In a way, Petruchio reminded her of John, the way he had stripped her down to the essentials: “you don’t need this,” “you don’t need that.” In their darkest hours, only the life she gave him remained, and “losing yourself” hadn’t been a question. That truth still guided her like a torch, not just through Shakespeare but through her breakneck romance with Don Gummer. On afternoons, they would go to museums; he’d see shapes, she’d see characters. Or vice versa. “She’s learned how to look at objects and I’ve learned how to look at people,” as Don put it soon after. Theirs was a bond built on “a very deep-rooted feeling of trus
t,” he said, as sturdy and foundational as the concrete base of one of his sculptures.
It was this Meryl Streep—simultaneously grieving and infatuated—who got word from Sam Cohn about a possible role in Kramer vs. Kramer. The part of Joanna had been given to someone else: Kate Jackson, the “smart one” on Charlie’s Angels. Jackson had the name recognition and the crystalline beauty that Columbia Pictures required. But the negotiations had hit a snag when Aaron Spelling asked for a firm stop date, so that Jackson could get back to production on Angels. The Kramer team knew they couldn’t guarantee one, and Spelling wouldn’t bend his schedule. Jackson was forced to pull out of the film, kicking and screaming.

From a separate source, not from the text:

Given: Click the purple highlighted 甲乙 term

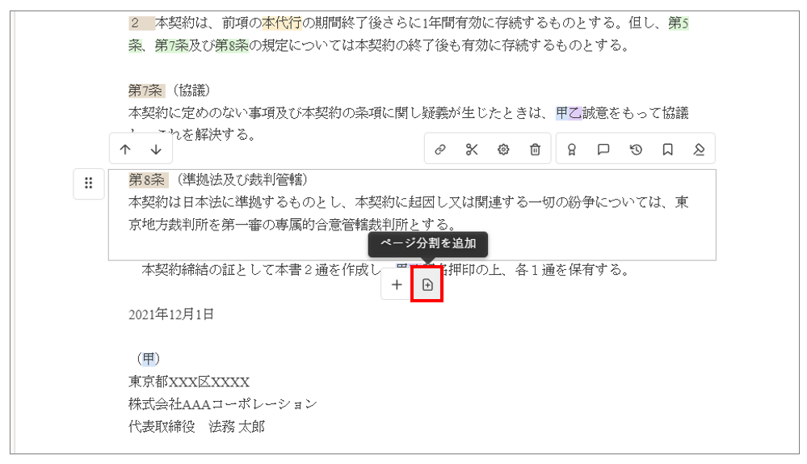Looking at the screenshot, I should pos(568,114).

According to Richard Fischoff, who was billed as associate producer, the studio sent over a list of possible replacements, essentially a catalog of the bankable female stars of the day: Ali MacGraw, Faye Dunaway, even Jane Fonda. Katharine Ross, who had played Elaine in The Graduate, was a natural contender. With The Deer Hunter still in postproduction, the name Meryl Streep meant nothing to the West Coast, apart from sounding like a Dutch pastry. But she and Benton shared an agent, and if anyone knew how to get someone into an audition room, it was Sam Cohn.

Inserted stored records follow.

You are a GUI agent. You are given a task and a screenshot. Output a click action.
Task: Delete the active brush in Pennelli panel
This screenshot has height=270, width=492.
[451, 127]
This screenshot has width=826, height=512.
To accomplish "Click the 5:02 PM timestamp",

Meryl had met Dustin Hoffman before, and it hadn’t gone well. During drama school, she auditioned for All Over Town, a Broadway play he was directing. “I’m Dustin”—burp—“Hoffman,” he said, before putting his hand on her breast, according to her. What an obnoxious pig, she thought.
Now surer of herself, she marched into the hotel suite where Hoffman, Benton, and Jaffe sat side by side. She had read Avery’s novel and found Joanna to be “an ogre, a princess, an ass.” When Dustin asked her what she thought of the story, she told him in no uncertain terms. They had the character all wrong, she insisted. Her reasons for leaving Ted are too hazy. We should understand why she comes back for custody. When she gives up Billy in the final scene, it should be for the boy’s sake, not hers. Joanna isn’t a villain; she’s a reflection of a real struggle that women are going through across the country, and the audience should feel some sympathy for her. If they wanted Meryl, they’d need to do rewrites.